To make sure your audience doesn’t zone out, use polls, chat, and take questions at various points throughout the webinar. Onboarding webinars should feel like interactive classes versus one-way presentations.

Also, don’t forget to be friendly and show-off your personality to build rapport and create a personal connection. A little bit of humor and chit-chat goes a long way.

Here are some ideas on driving onboarding webinar engagement:

  • Poll your audience in the beginning to gauge use case and experience levels
  • Encourage use of Q&A to type any question, at any time
  • Pause to address questions before moving on to a new section
  • Use polls at the end to get feedback on the content
  • Keep it short – your webinar should be less than 1 hour. If you need to, break your webinar into a series, like a Basics and Advanced Training

Taking questions at the end is key, as it ensures that any customer gets a last chance to clear up anything they missed during the presentation.

Pro tip: Keep the conversation going after the webinar ends to really drive adoption. Make sure customers know who they can contact for additional help, where they can send feedback, and what follow-up communication they should expect from you in the future.

Supply plenty of resources.

Don’t leave your customers with a lack of self-serve resources after your webinar ends. This can quickly lead to customers, who were initially satisfied with your onboarding, failing to successfully adopt the product.

To remedy this:

  • Make your webinar available on-demand so attendees can refer to it long after it’s over
  • Give customers Handouts like a features guide, best practices, and video instructions that they can refer back to at their own leisure for post-webinar study
  • Encourage customers to subscribe to your community, and let them know how to interact with your support chatbot, search your knowledge base.
  • Inform customers of upcoming webinars

Pro tip: Webinars are a great way to onboard similar customers at once, but you should also give customers the option to meet one-on-one after the webinar.

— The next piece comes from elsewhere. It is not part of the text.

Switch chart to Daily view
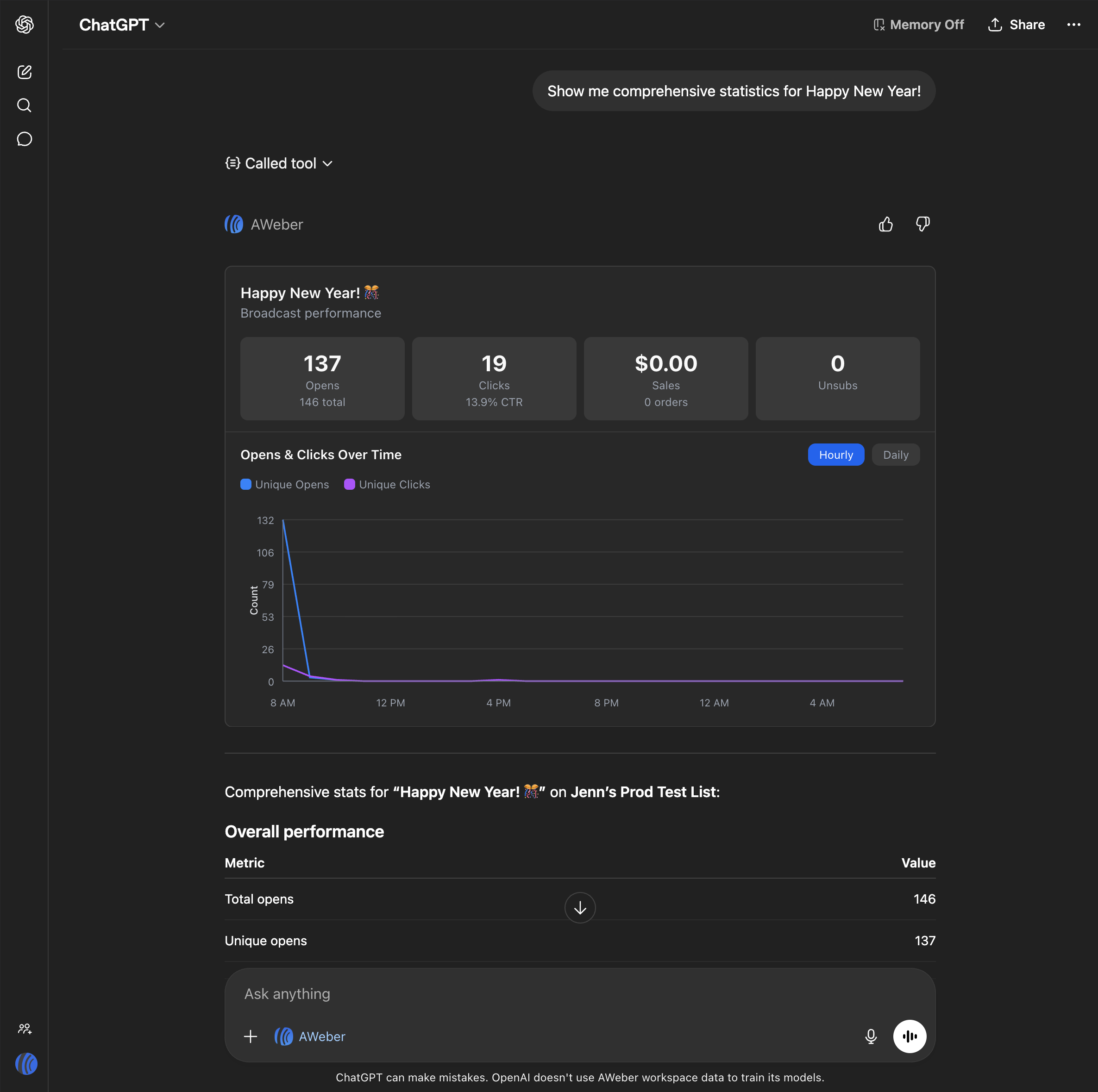The height and width of the screenshot is (1092, 1098). (895, 455)
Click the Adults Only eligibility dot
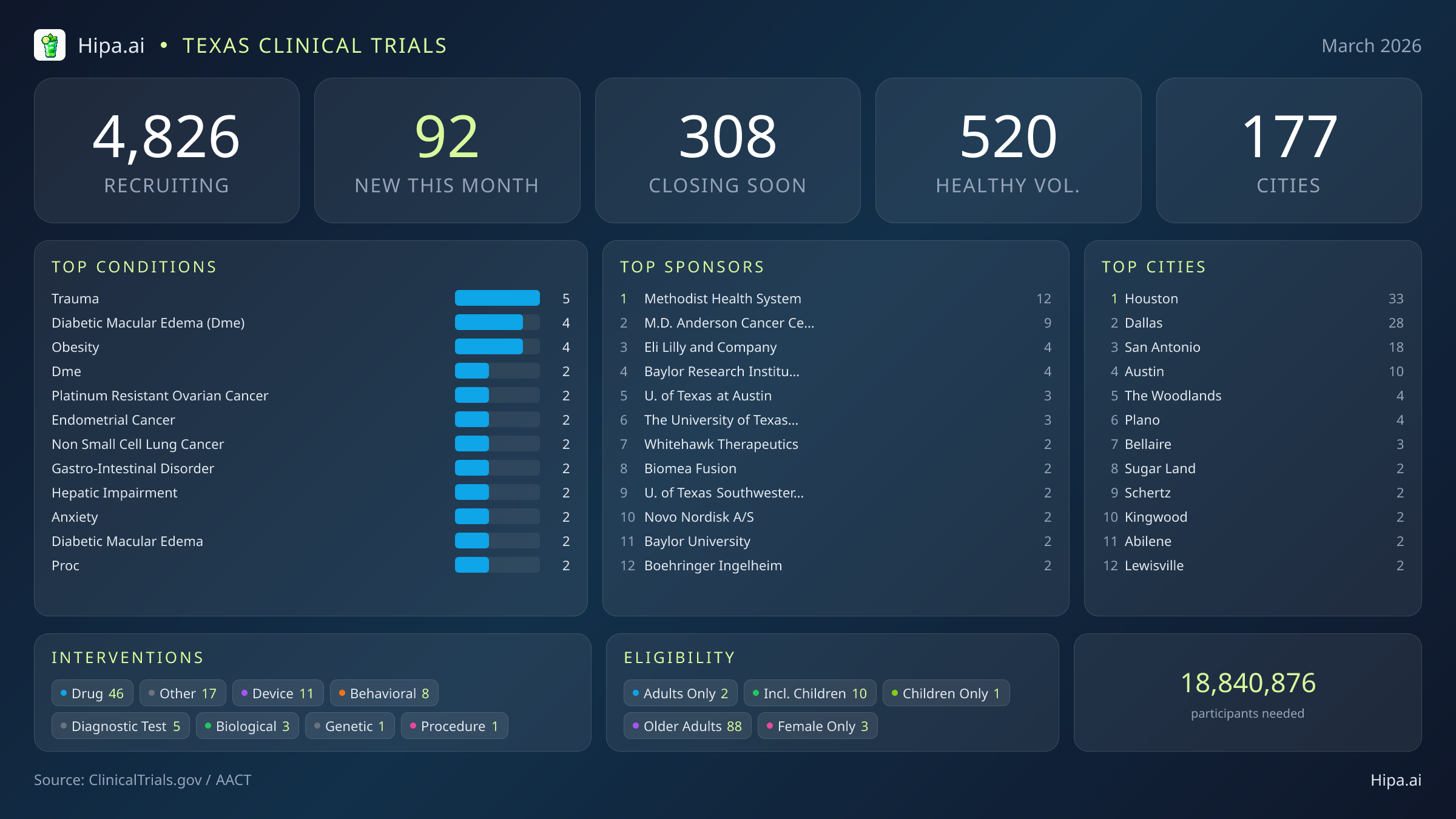The image size is (1456, 819). tap(635, 692)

This maximizes your one-on-one time with them since they’re already familiar with the basics and allows you to go deeper into their use case. This furthers the relationship, guarantees product self-sufficiency, and leads to greater satisfaction.

Measure success.

The best and easiest way to measure your onboarding webinar’s success is to ask your customers directly. Send a survey after the webinar and ask customers how they liked the content and what you can do to improve. This is also a great opportunity to find out of they have additional questions or feedback that you can follow-up with.

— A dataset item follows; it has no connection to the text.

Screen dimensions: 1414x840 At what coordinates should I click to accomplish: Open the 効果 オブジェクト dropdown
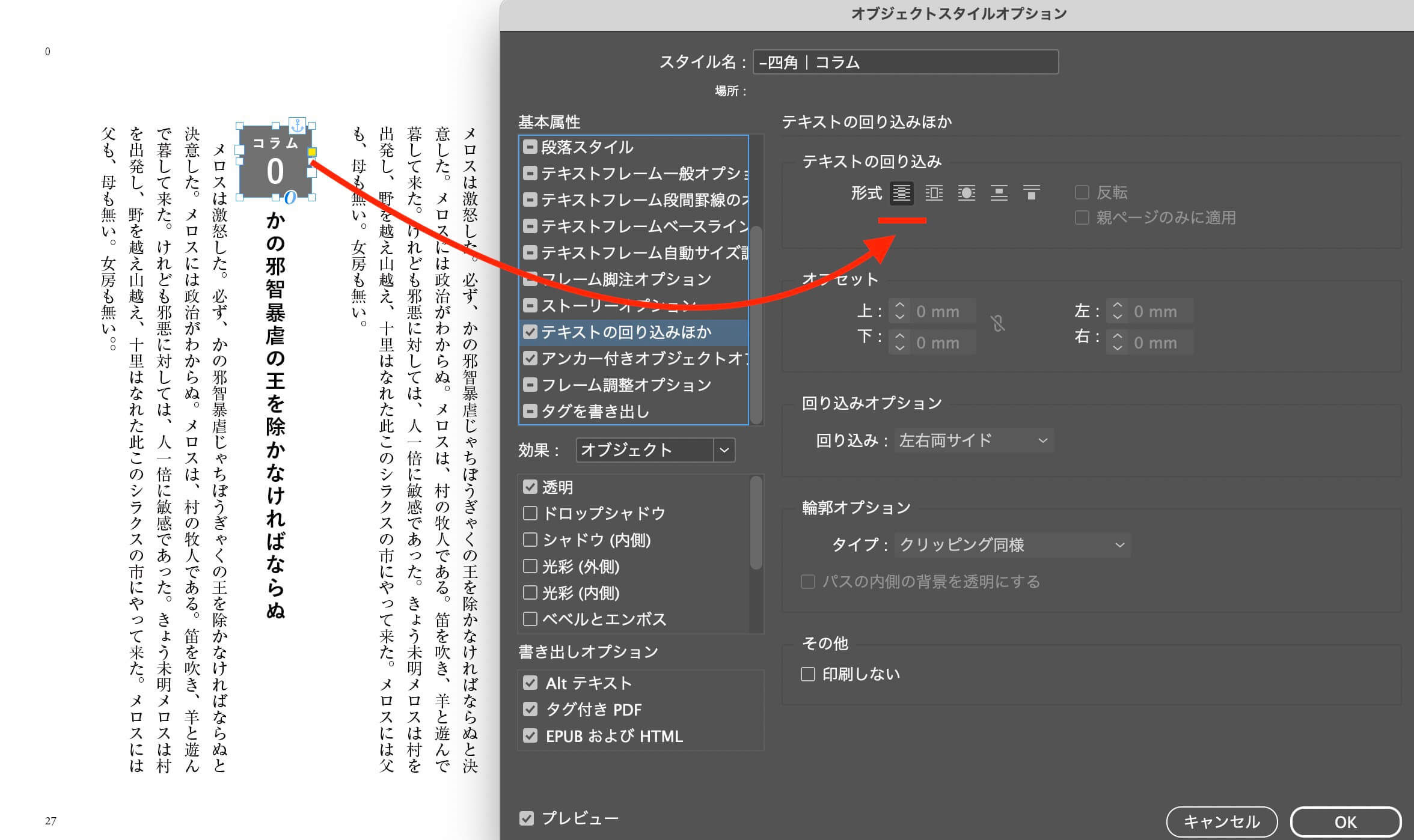(x=724, y=450)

Pro tip: If you want to go a step further, look at other metrics like attentiveness to see when customers were most engaged with your presentation and where they tend to drop off. Use this data to hone your content and add in more opportunities for interaction.

The importance of good onboarding.

New customer onboarding is your chance to make a great first impression. With these tried, tested and true webinar strategies, you’ll onboard your customers successfully and at scale.